Dublin-based ultra-low-cost carrier Ryanair is likely now heading towards a six-day strike in Spain after trade unions have requested Ryanair staff to strike on six dates between June 24 to July 2, including June 24-26 and June 30 - July 2. The strike is arising from Spanish trade union concerns about poor working conditions necessitating the need to negotiate a new collective bargaining agreement. With regards to Spanish employees, Ryanair is the only airline left without a collective bargaining agreement that uses language that protects the working conditions of staff, covering things like minimum pay and working hours provisions.
The strike comes at a time when airlines across Europe are struggling to cope with an increase in demand due to COVID-19 staffing shortages and various strikes. This strike is especially troubling because Ryanair's peak demand season is during the summer months. This strike will only affect staffing operations throughout Spain, which, fortunately, is only a minor blip on the radar for Ryanair's network, but many popular summer destinations like Mallorca, Barcelona, and the Canary Islands will likely face canceled flights due to strike-related problems if the strike goes forward.
This Ryanair strike would join a number of others that have occurred or been theorized in recent weeks.
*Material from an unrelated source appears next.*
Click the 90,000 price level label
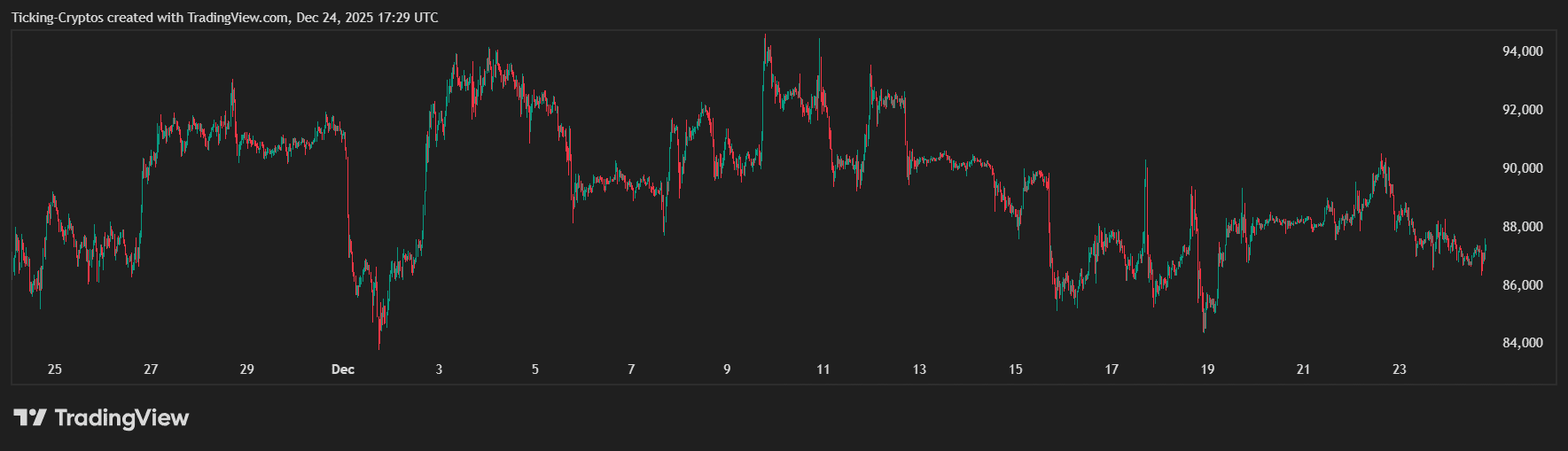 [1522, 168]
Strikes last Thursday grounded many flights to a halt at Paris Charles de Gaulle Airport (CDG), and SAS Scandinavian Airlines is facing threats of an indefinite strike from pilots after failing to negotiate a new agreement with workers. Ryanair has negotiated with Spanish labor organizations including USO (translated as the Workers Trade Union) and the SITCPLA (translated as the Independent Union of Airline Passenger Cabin Crew), but all talks have broken down with blame being placed on both sides.
Ultimately, strikes aren't good for either side as it leads to lost revenue/wages and massive chaos for passengers, and with negotiations being difficult for many European airlines, a chaotic summer for travel is looking more and more likely in Europe.